Das ethische Dilemma der forensischen Therapie
Therapieren und der Justiz berichterstatten – psychiatrische Fachpersonen im Massnahmevollzug haben einen Loyalitätskonflikt. Wie sie damit umgehen.
Die Behandlung von Menschen, bei denen vom Gericht eine therapeutische Massnahme angeordnet wurde, bringt medizinische Fachpersonen in einen Loyalitätskonflikt. Eine vom SNF unterstützte Studie(*) hat nun ermittelt, wie sie in der Praxis damit umgehen.
Fast tausend Personen müssen sich in der Schweiz einer vom Gericht angeordneten psychiatrischen Behandlung unterziehen (Stand 2019). Vom Erfolg dieser Massnahme hängt letztlich die Dauer des Freiheitsentzugs ab.
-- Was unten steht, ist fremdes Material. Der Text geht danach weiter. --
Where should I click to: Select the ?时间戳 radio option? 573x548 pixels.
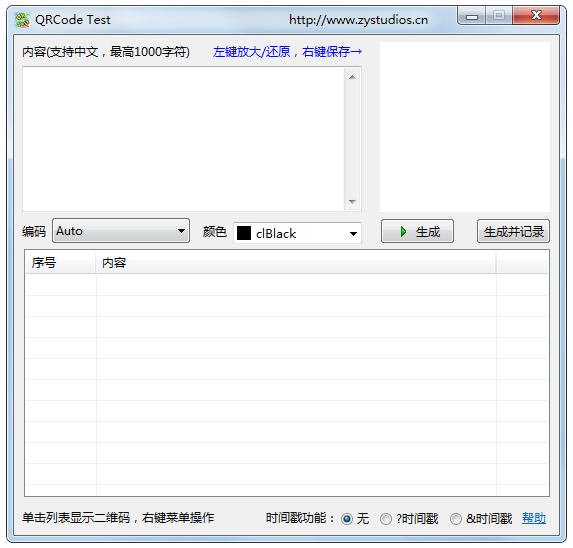click(386, 519)
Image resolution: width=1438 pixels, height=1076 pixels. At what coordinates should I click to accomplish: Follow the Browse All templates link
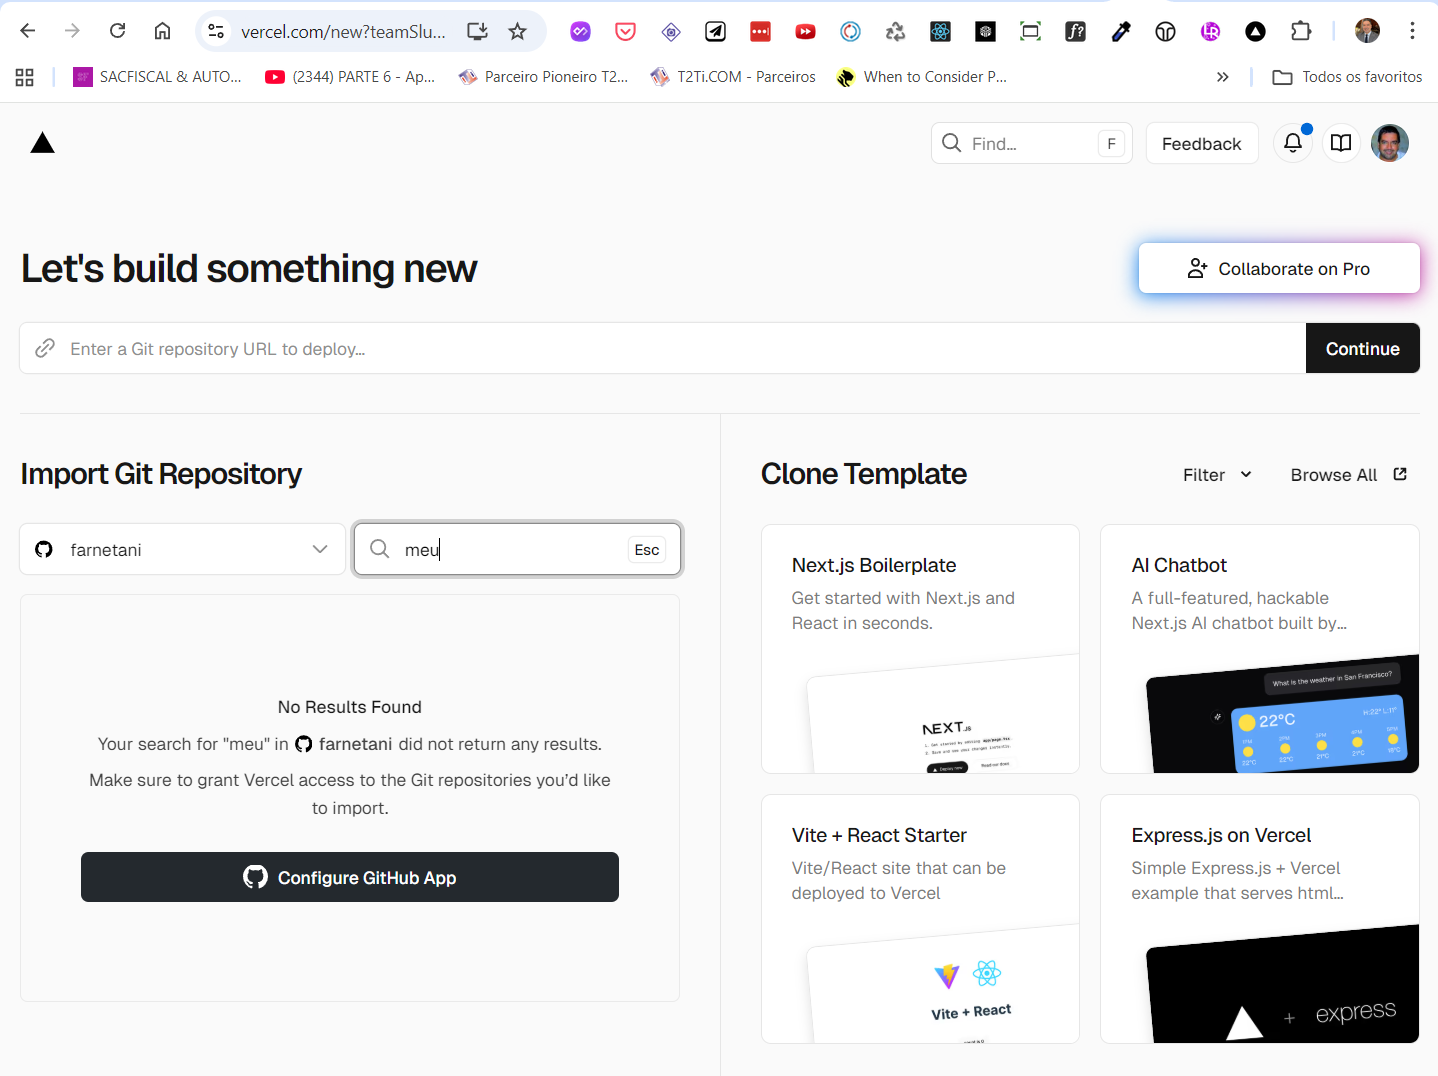click(1348, 475)
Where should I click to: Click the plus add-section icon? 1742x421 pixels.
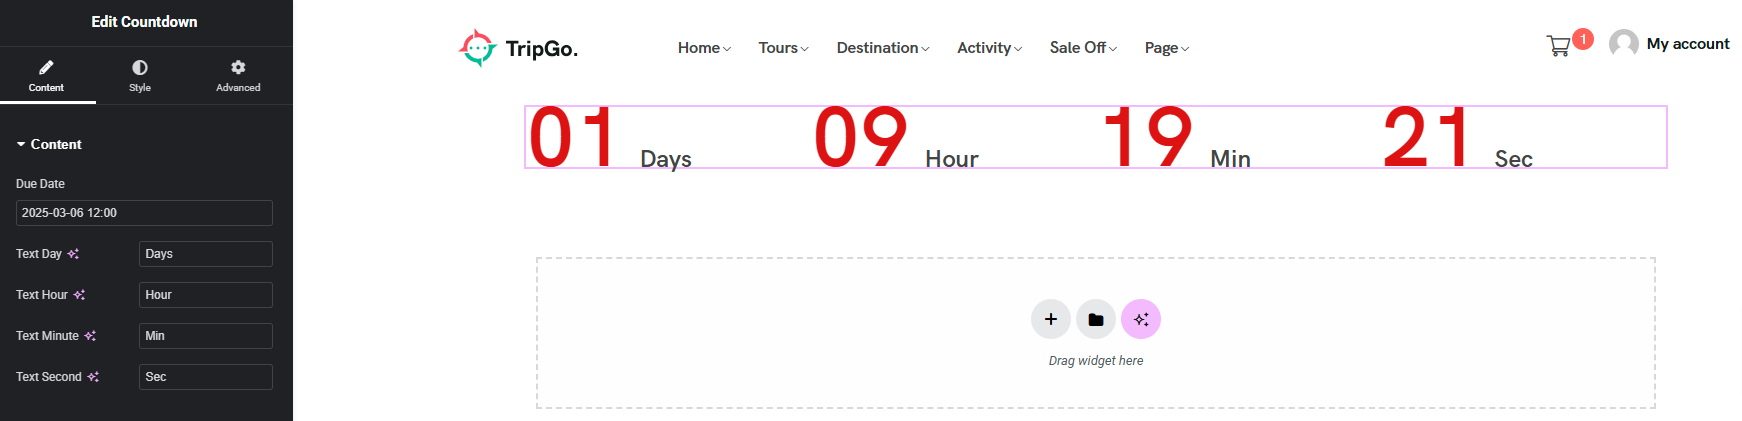point(1051,319)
Die dafür eingesetzten Fachpersonen – forensische Psychiaterinnen, Psychologen und Pflegekräfte – dienen also zwei Herren: Einerseits sollen sie den Behandelten die bestmögliche Therapie zukommen lassen, andererseits müssen sie der Justiz über Fortschritte berichten und einschätzen, ob eine Entlassung das Wohl der Gesellschaft gefährdet.
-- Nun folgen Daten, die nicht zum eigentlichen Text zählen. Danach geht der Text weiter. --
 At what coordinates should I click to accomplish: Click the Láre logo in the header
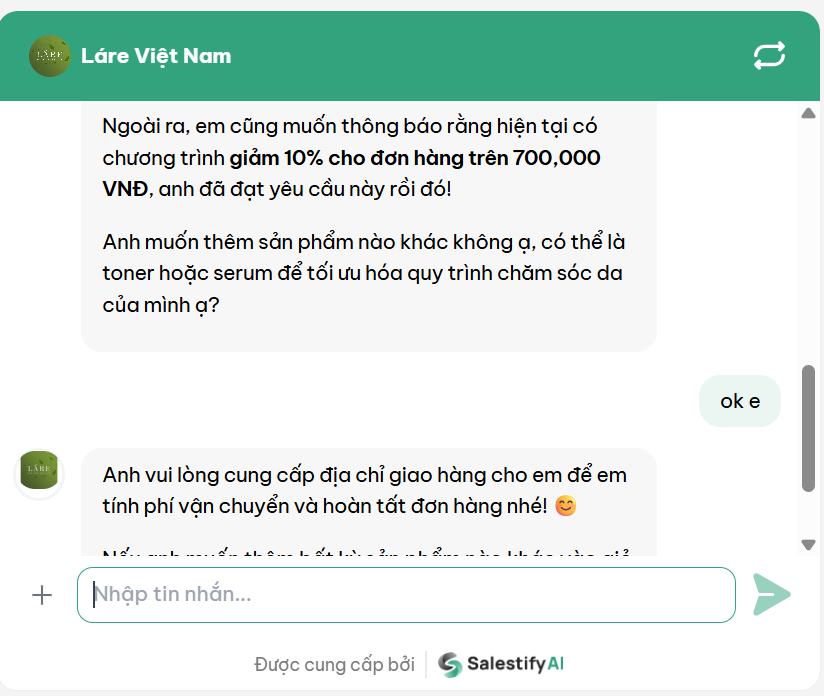50,56
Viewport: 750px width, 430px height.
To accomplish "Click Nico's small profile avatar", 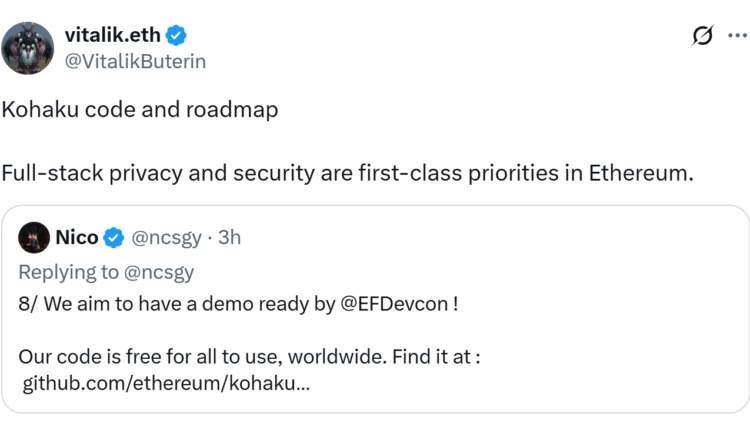I will pyautogui.click(x=34, y=238).
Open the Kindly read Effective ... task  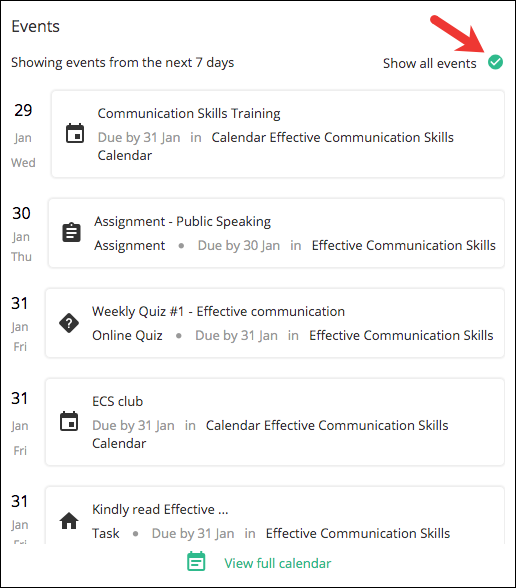tap(160, 509)
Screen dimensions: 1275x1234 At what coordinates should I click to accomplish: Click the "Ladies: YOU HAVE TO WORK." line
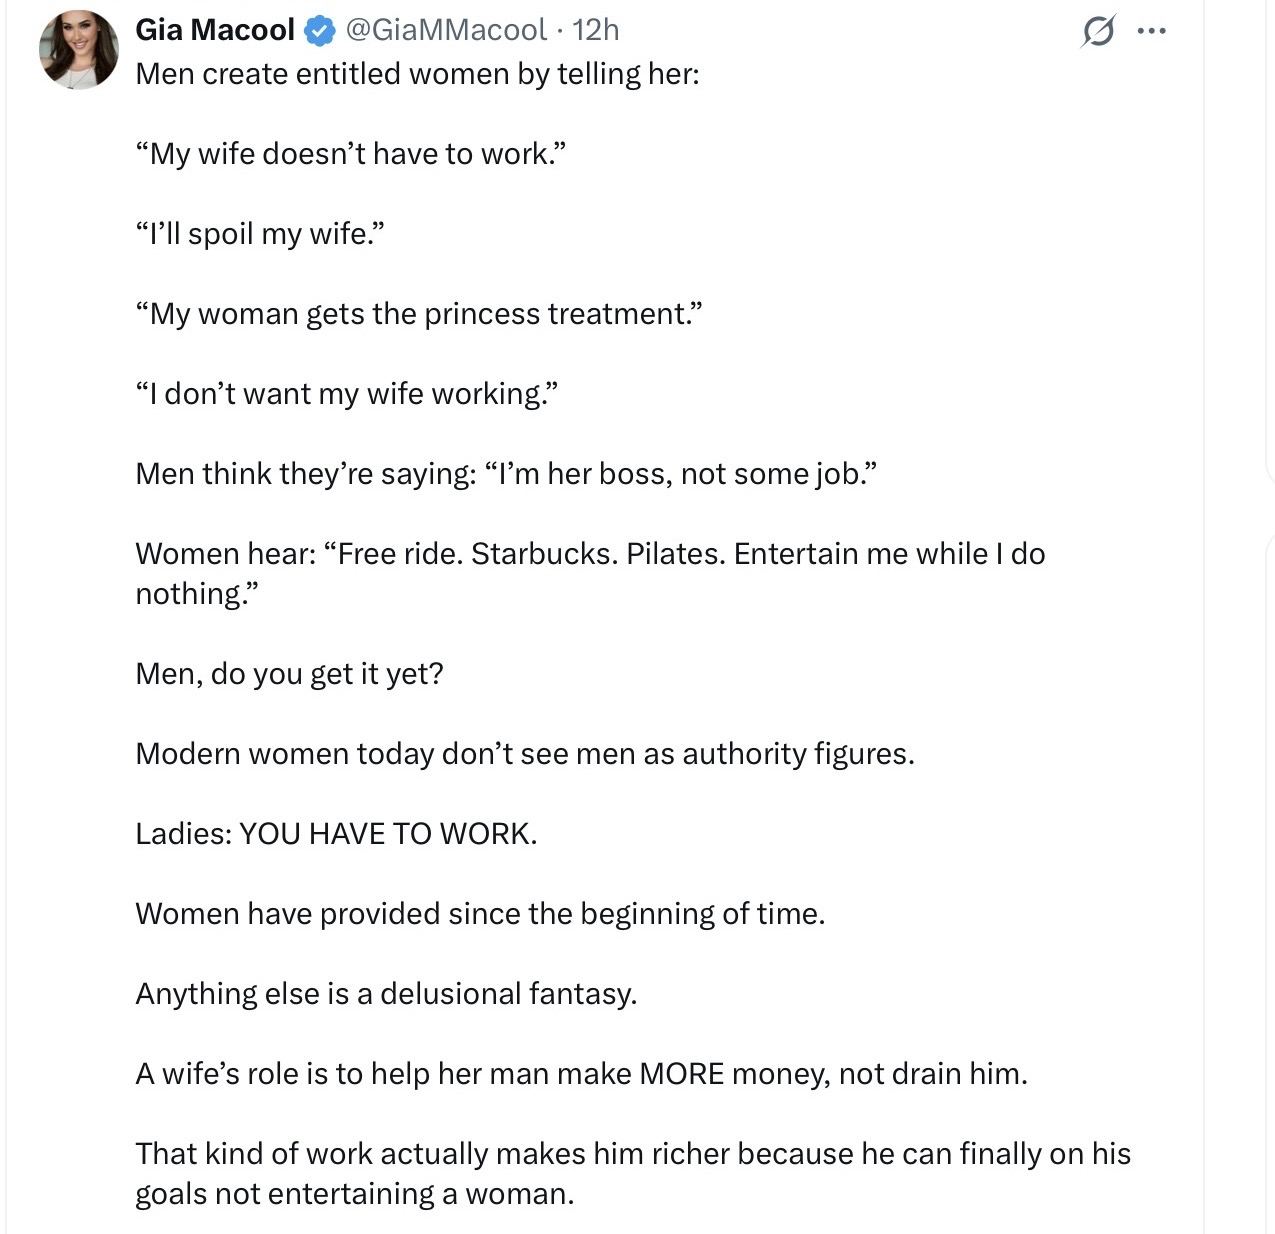336,834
Das Institut für Bio- und Medizinethik der Universität Basel hat nun erstmals im Rahmen einer schweizweiten qualitativen Studie etwa 30 in diesem Bereich tätige Personen zu ihrer Doppelrolle befragt: Wo sehen sie sich in der Dreiecksbeziehung zwischen Justiz und Personen im Massnahmenvollzug? Und mit welchen Methoden lösen sie das ethische Dilemma im Alltag? Die Studie erfolgte im Rahmen des interdisziplinären SNF-Projekts «Älter werden in Haft» unter Leitung der Ärztin und Theologin Bernice Elger.
Vertraulichkeit begrenzt
Wie die Interviews zeigen, sind sich die Fachpersonen der Problematik bewusst und die allermeisten verorten sich irgendwo in der Mitte zwischen den Parteien. Und alle Befragten berichten auch über ähnliche Lösungsansätze, obwohl es in der Organisation der angeordneten Therapien erhebliche kantonale Unterschiede gibt − beispielsweise bei der Unterbringung von Massnahmepatienten im Gefängnis oder in einer psychiatrischen Klinik sowie beim Anstellungsverhältnis der behandelnden Psychiater und Psychologinnen durch das Justiz- oder Gesundheitsdepartment.
«Transparenz in der Kommunikation zwischen allen Beteiligten scheint unbestritten wichtig», so Elger. Dies kann beispielsweise dadurch geschehen, dass die Patienten und Patientinnen Einblick in die Berichte an die Justiz bekommen. Oder dass von vorneherein klar kommuniziert wird, welche persönlichen Details an die Justiz weitergegeben werden dürfen und welche nicht. Grundsätzlich empfinden es eine Reihe von therapeutischen Fachpersonen als besonders problematisch, dass sie den Behandelten nur begrenzt Vertraulichkeit zusichern können, weil sie der Justiz Auskunft geben müssen – sie befürchten, dass dies den Therapieerfolg beeinträchtigt.
«Bisher gibt es in der Schweiz leider keine verbindlichen Vorgaben für den Umgang mit solchen ethischen Konflikten», so Elger, «Die Erkenntnisse aus den Interviews bieten möglicherweise eine Basis für die Entwicklung von gemeinsamen Richtlinien.» Allerdings könne sich dies aufgrund des schweizweit fehlenden einheitlichen Konzepts zur Behandlung von psychisch kranken Personen im Massnahmenvollzug als grosse Herausforderung erweisen.